I had some Scallops with mine & pickle chips on the side.

BTW: My Deerburgers are always 50% Venison, 25% Beef (80-20), and 25% Pork (Butt).

We had some Burgers left, but I’ll post them on another thread, as I got enough Pics on this one already.

Don’t miss the Big meeting at the bottom on the last picture.


Enjoy the Pics,


Bear


Seven nice Scallops covered in Old Bay, overnight in my Fridge:







Six Deerburgers warming up:






Seven Scallops added to the 6 Deerburgers:






Getting There Now!!!






Everything is done & cheese melted on my first Burger:






Bringing everything in---No I didn't eat one, Some Dummy dropped one & it bounced all over & rolled off the porch, into the garden below:






Bear's First Plate:






While I was grilling, Mom was across the driveway, and the Triplets were having a Meeting:


----------



## SmokinVOLfan (Jul 22, 2019)

Looks great John! I could go for a few of those scallops about now. Hard to find them around here that aren't outrageously expensive. Nice cook points for sure.

John


----------



## SecondHandSmoker (Jul 22, 2019)

YUM!

Who knew that grilling deerburgers would also attract more deer?


----------



## creek bottom (Jul 22, 2019)

Looks AWESOME Bear!!! It's always nice to have company while you're out grilling too...


----------



## tropics (Jul 22, 2019)

Scallops got my attention I need to get some soon. Likes
Richie


----------



## chopsaw (Jul 22, 2019)

Those burgers always look good . 
Seen some twins , never triplets .


----------



## HalfSmoked (Jul 22, 2019)

Awesome burgers and scallops, Dang you just going have to move closer to my driving area or I'm going have to move some Amish closer to you. Missing to many of these meals and you always seem to cook extra.

Warren


----------



## drdon (Jul 22, 2019)

Deer burgers! Just doesn't get ANY better than that. Scrumptious looking meal Bearcarver. Makes want to get some scallops myself...Oh WAIT! I can it's scallop season here in Florida. They're not as big as those, but you triggered my appetite.  By the way those triplets might be in cahoots about your DEER-burgers. Better watch out.


----------



## smokerjim (Jul 22, 2019)

nice looking meal bear, those scallops look like they have some nice size to them, they are one of my favorites. never tried grilling them though.


----------



## Winterrider (Jul 22, 2019)

Burgers look tasty. I'm all out until deer season ( hopefully ). Did draw rifle buck, and smoke pole buck tag this year. I wish I knew the proper way to butcher to save the proper cuts. We have mainly just done sausages.
 Haven't had scallops for ever either.
Like...


----------



## Bearcarver (Jul 23, 2019)

SmokinVOLfan said:


> Looks great John! I could go for a few of those scallops about now. Hard to find them around here that aren't outrageously expensive. Nice cook points for sure.
> 
> John



Thank You John!!
Like anybody else, I'd have Scallops a lot more often if they weren't so expensive!! They're even better than Shrimp!!
And Thanks for the Like.

Bear




SecondHandSmoker said:


> YUM!
> 
> Who knew that grilling deerburgers would also attract more deer?

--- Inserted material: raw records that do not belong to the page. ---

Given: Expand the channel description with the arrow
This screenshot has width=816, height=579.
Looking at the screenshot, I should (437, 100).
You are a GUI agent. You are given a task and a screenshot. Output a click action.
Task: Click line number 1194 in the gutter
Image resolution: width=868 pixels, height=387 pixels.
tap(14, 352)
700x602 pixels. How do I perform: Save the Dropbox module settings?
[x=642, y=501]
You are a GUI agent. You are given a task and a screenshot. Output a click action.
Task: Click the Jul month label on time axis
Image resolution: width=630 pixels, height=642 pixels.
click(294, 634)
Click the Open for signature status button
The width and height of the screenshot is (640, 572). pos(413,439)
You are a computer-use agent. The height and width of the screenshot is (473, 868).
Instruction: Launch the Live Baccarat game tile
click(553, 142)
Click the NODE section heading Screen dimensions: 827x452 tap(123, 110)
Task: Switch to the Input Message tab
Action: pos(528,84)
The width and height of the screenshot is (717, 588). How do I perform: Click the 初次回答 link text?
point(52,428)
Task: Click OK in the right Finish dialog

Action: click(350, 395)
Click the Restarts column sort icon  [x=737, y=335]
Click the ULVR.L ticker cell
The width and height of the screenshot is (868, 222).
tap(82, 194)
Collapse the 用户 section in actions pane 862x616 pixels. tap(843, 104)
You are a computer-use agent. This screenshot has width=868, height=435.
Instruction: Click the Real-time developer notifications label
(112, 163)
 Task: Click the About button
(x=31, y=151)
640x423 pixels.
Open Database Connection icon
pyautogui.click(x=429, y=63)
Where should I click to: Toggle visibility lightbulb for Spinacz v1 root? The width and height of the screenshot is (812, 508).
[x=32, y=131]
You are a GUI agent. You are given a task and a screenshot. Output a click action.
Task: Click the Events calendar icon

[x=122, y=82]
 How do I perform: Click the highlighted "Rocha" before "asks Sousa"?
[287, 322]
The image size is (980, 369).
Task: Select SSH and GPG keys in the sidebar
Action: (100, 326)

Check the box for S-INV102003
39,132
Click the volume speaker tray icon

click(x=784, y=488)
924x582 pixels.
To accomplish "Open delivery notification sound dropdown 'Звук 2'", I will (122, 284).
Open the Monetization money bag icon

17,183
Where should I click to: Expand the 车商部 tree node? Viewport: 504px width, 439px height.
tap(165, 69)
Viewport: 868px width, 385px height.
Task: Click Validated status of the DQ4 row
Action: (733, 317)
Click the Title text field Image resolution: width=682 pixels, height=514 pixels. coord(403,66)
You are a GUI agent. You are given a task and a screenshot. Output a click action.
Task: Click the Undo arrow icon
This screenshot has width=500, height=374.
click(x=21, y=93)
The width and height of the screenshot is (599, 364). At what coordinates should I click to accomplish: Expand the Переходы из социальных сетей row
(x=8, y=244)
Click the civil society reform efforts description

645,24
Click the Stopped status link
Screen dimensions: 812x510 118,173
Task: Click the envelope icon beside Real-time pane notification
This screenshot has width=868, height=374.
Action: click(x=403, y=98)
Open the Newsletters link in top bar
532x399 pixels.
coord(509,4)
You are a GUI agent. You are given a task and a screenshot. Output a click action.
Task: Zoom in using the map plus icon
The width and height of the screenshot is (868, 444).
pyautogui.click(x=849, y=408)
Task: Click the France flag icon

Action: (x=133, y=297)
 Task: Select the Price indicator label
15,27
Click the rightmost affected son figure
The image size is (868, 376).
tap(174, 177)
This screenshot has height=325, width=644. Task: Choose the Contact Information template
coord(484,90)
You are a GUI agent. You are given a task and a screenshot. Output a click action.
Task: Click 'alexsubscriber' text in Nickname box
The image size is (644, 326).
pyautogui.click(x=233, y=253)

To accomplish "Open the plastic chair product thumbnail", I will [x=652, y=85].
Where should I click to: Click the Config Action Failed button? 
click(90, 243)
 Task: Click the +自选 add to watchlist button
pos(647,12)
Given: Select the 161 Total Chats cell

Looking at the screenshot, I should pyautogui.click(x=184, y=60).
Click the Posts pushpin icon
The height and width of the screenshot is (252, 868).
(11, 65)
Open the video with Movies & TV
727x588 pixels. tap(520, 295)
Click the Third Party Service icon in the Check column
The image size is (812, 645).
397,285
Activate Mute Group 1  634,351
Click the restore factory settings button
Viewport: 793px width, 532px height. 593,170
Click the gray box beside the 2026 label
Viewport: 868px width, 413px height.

LOL---Sometimes it seems that way!!
However the only time we don't see them much is during Hunting Season.
And Thanks for the Like.

Bear


----------



## kit s (Jul 23, 2019)

Bear that looks so good. 
Scallops my area are so expensive, last time I checked over $24 per pound. Guess that means I just don't make enough money to eat a lot more of things I like...lol or maybe wa wa wa


----------



## Bearcarver (Jul 23, 2019)

creek bottom said:


> Looks AWESOME Bear!!! It's always nice to have company while you're out grilling too...




Thank You Joe!!
Yeah, The little guys are fun to watch, running around like little Jets!!!
And Thanks for the Like.

Bear



tropics said:


> Scallops got my attention I need to get some soon. Likes
> Richie



Thank You Richie!!
I wish I could have Scallops every week!!
Every once in awhile I can't stand it---I gotta get some!!
And Thanks for the Like.

Bear


----------



## Bearcarver (Jul 23, 2019)

chopsaw said:


> Those burgers always look good .
> Seen some twins , never triplets .




Thank You Rich!!
And Thanks for the Like.

Bear


----------



## yankee2bbq (Jul 23, 2019)

Great write-up! I could go for a deer burger right about now!


----------



## muskyjunky (Jul 23, 2019)

That looks just wonderful !


----------



## gmc2003 (Jul 24, 2019)

Nice looking meal bear, I think I have some venison in the deep freeze that my son gave me. My next weekend off I will have to thaw it out and give your deer burgers a go. Nice Job....

Point for sure
Chris


----------



## Bearcarver (Jul 24, 2019)

HalfSmoked said:


> Awesome burgers and scallops, Dang you just going have to move closer to my driving area or I'm going have to move some Amish closer to you. Missing to many of these meals and you always seem to cook extra.
> 
> Warren




Thank You Warren!!
Gotta watch the meat you get from the Amish!!
They got a lot of horses down there!
And Thanks for the Like.

Bear




drdon said:


> Deer burgers! Just doesn't get ANY better than that. Scrumptious looking meal Bearcarver. Makes want to get some scallops myself...Oh WAIT! I can it's scallop season here in Florida. They're not as big as those, but you triggered my appetite.  By the way those triplets might be in cahoots about your DEER-burgers. Better watch out.



Thank You Doc!!
Those three keep running around like they do, they'll be All Muscle!!
And Thanks for the Like.

Bear


----------



## Bearcarver (Jul 24, 2019)

smokerjim said:


> nice looking meal bear, those scallops look like they have some nice size to them, they are one of my favorites. never tried grilling them though.




Thank You Jim!!
I think this was the first time I ever Grilled them.
I usually Prefer in a Pan with Butter, but these were Great too!
And Thanks for the Like.

Bear


----------



## Bearcarver (Jul 25, 2019)

Winterrider said:


> Burgers look tasty. I'm all out until deer season ( hopefully ). Did draw rifle buck, and smoke pole buck tag this year. I wish I knew the proper way to butcher to save the proper cuts. We have mainly just done sausages.
> Haven't had scallops for ever either.
> Like...



Thanks Rider!!
The only thing we have drawings for is Elk.
Deer Tags are Plentiful. However we don't have Muleys---Only Whitetails.

Bear




kit s said:


> Bear that looks so good.
> Scallops my area are so expensive, last time I checked over $24 per pound. Guess that means I just don't make enough money to eat a lot more of things I like...lol or maybe wa wa wa



Thank You Kit!!
Yup, Scallops are usually $17.95 around here, but I don't buy them, unless they're on sale at $10.95, and once or twice at $12.95.
I sure don't get them often. Same thing with Lobster Tails.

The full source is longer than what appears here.